Work required:
Copy the records that follow exactly, leaving nothing out.

**** Supplied data

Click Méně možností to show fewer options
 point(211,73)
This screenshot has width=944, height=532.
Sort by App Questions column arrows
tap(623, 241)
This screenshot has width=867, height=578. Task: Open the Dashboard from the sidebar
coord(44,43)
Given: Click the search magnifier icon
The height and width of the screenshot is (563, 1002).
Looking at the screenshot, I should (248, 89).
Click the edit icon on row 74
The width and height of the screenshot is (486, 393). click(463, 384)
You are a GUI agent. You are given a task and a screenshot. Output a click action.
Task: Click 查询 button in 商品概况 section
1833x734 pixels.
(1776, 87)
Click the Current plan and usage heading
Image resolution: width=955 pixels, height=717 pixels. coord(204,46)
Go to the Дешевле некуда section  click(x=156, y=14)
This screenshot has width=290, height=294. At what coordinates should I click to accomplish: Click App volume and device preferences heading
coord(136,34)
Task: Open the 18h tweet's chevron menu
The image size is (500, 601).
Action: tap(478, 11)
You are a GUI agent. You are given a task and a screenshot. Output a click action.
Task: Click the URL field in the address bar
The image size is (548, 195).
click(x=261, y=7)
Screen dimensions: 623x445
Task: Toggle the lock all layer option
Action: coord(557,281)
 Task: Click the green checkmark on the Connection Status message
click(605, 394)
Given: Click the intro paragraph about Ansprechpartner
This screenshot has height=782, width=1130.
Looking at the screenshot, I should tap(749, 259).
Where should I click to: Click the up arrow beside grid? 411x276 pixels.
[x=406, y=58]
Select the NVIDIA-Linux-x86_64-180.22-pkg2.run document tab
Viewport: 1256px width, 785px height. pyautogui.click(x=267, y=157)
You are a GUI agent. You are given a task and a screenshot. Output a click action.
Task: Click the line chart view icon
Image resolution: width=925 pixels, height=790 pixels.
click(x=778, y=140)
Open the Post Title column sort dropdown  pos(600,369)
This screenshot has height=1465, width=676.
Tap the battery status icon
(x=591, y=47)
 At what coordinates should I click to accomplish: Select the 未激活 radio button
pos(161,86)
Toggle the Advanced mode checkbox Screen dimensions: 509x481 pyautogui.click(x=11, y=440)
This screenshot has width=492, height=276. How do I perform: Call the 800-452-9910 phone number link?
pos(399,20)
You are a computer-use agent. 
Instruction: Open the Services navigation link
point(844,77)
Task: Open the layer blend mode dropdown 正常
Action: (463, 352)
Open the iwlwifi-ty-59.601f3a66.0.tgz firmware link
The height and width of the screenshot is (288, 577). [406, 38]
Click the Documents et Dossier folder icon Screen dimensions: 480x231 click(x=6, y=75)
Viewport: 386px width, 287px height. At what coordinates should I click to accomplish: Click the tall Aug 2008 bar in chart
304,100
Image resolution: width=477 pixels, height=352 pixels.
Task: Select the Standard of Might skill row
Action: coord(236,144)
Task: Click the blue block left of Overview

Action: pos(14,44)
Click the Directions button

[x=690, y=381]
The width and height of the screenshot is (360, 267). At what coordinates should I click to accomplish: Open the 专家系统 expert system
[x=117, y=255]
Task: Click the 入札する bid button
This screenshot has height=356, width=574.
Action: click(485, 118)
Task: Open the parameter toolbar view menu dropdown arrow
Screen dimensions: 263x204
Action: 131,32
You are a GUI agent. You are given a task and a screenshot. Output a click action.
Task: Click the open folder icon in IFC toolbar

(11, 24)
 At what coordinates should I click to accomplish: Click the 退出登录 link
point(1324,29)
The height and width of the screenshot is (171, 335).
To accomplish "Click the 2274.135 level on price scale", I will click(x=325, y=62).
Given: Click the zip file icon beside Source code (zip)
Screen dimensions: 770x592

********

Exercise solution:
Click Méně možností to show fewer options
 point(211,73)
This screenshot has width=944, height=532.
Sort by App Questions column arrows
tap(623, 241)
This screenshot has width=867, height=578. Task: Open the Dashboard from the sidebar
coord(44,43)
Given: Click the search magnifier icon
The height and width of the screenshot is (563, 1002).
Looking at the screenshot, I should (248, 89).
Click the edit icon on row 74
The width and height of the screenshot is (486, 393). click(463, 384)
You are a GUI agent. You are given a task and a screenshot. Output a click action.
Task: Click 查询 button in 商品概况 section
1833x734 pixels.
(1776, 87)
Click the Current plan and usage heading
Image resolution: width=955 pixels, height=717 pixels. coord(204,46)
Go to the Дешевле некуда section  click(x=156, y=14)
This screenshot has width=290, height=294. At what coordinates should I click to accomplish: Click App volume and device preferences heading
coord(136,34)
Task: Open the 18h tweet's chevron menu
The image size is (500, 601).
Action: tap(478, 11)
You are a GUI agent. You are given a task and a screenshot. Output a click action.
Task: Click the URL field in the address bar
The image size is (548, 195).
click(x=261, y=7)
Screen dimensions: 623x445
Task: Toggle the lock all layer option
Action: coord(557,281)
 Task: Click the green checkmark on the Connection Status message
click(605, 394)
Given: Click the intro paragraph about Ansprechpartner
This screenshot has height=782, width=1130.
Looking at the screenshot, I should tap(749, 259).
Where should I click to: Click the up arrow beside grid? 411x276 pixels.
[x=406, y=58]
Select the NVIDIA-Linux-x86_64-180.22-pkg2.run document tab
Viewport: 1256px width, 785px height. pyautogui.click(x=267, y=157)
You are a GUI agent. You are given a task and a screenshot. Output a click action.
Task: Click the line chart view icon
Image resolution: width=925 pixels, height=790 pixels.
click(x=778, y=140)
Open the Post Title column sort dropdown  pos(600,369)
This screenshot has height=1465, width=676.
Tap the battery status icon
(x=591, y=47)
 At what coordinates should I click to accomplish: Select the 未激活 radio button
pos(161,86)
Toggle the Advanced mode checkbox Screen dimensions: 509x481 pyautogui.click(x=11, y=440)
This screenshot has width=492, height=276. How do I perform: Call the 800-452-9910 phone number link?
pos(399,20)
You are a computer-use agent. 
Instruction: Open the Services navigation link
point(844,77)
Task: Open the layer blend mode dropdown 正常
Action: (463, 352)
Open the iwlwifi-ty-59.601f3a66.0.tgz firmware link
The height and width of the screenshot is (288, 577). [406, 38]
Click the Documents et Dossier folder icon Screen dimensions: 480x231 click(x=6, y=75)
Viewport: 386px width, 287px height. At what coordinates should I click to accomplish: Click the tall Aug 2008 bar in chart
304,100
Image resolution: width=477 pixels, height=352 pixels.
Task: Select the Standard of Might skill row
Action: coord(236,144)
Task: Click the blue block left of Overview

Action: pos(14,44)
Click the Directions button

[x=690, y=381]
The width and height of the screenshot is (360, 267). At what coordinates should I click to accomplish: Open the 专家系统 expert system
[x=117, y=255]
Task: Click the 入札する bid button
This screenshot has height=356, width=574.
Action: click(485, 118)
Task: Open the parameter toolbar view menu dropdown arrow
Screen dimensions: 263x204
Action: 131,32
You are a GUI agent. You are given a task and a screenshot. Output a click action.
Task: Click the open folder icon in IFC toolbar

(11, 24)
 At what coordinates should I click to accomplish: Click the 退出登录 link
point(1324,29)
The height and width of the screenshot is (171, 335).
To accomplish "Click the 2274.135 level on price scale", I will click(x=325, y=62).
Given: Click the zip file icon beside Source code (zip)
Screen dimensions: 770x592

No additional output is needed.